__THE DATA__
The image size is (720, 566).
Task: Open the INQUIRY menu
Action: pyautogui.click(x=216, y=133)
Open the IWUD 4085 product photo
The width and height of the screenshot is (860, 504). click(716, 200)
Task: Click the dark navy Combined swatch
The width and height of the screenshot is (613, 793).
---
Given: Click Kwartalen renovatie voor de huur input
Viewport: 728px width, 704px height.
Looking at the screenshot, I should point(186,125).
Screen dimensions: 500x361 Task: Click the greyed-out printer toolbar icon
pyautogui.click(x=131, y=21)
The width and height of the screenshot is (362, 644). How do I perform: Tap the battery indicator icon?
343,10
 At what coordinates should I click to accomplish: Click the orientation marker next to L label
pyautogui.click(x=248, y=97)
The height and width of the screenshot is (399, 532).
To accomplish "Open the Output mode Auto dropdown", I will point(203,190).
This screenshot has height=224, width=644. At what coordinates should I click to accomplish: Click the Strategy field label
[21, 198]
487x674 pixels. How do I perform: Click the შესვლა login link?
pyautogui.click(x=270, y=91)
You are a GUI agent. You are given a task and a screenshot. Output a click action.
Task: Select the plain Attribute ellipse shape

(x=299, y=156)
* * *
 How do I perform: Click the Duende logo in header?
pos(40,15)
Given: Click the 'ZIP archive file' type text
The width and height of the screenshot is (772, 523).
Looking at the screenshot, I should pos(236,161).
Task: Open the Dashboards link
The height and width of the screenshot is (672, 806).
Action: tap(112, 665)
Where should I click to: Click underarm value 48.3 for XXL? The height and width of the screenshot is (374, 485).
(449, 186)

__AIM OF THE EXERCISE__
Whenever a line of the material holds the word "Output", copy it out.

__ANSWER BOX__
To accomplish "Open the Output mode Auto dropdown", I will point(203,190).
You are a GUI agent. You are given a task and a screenshot. Output a click action.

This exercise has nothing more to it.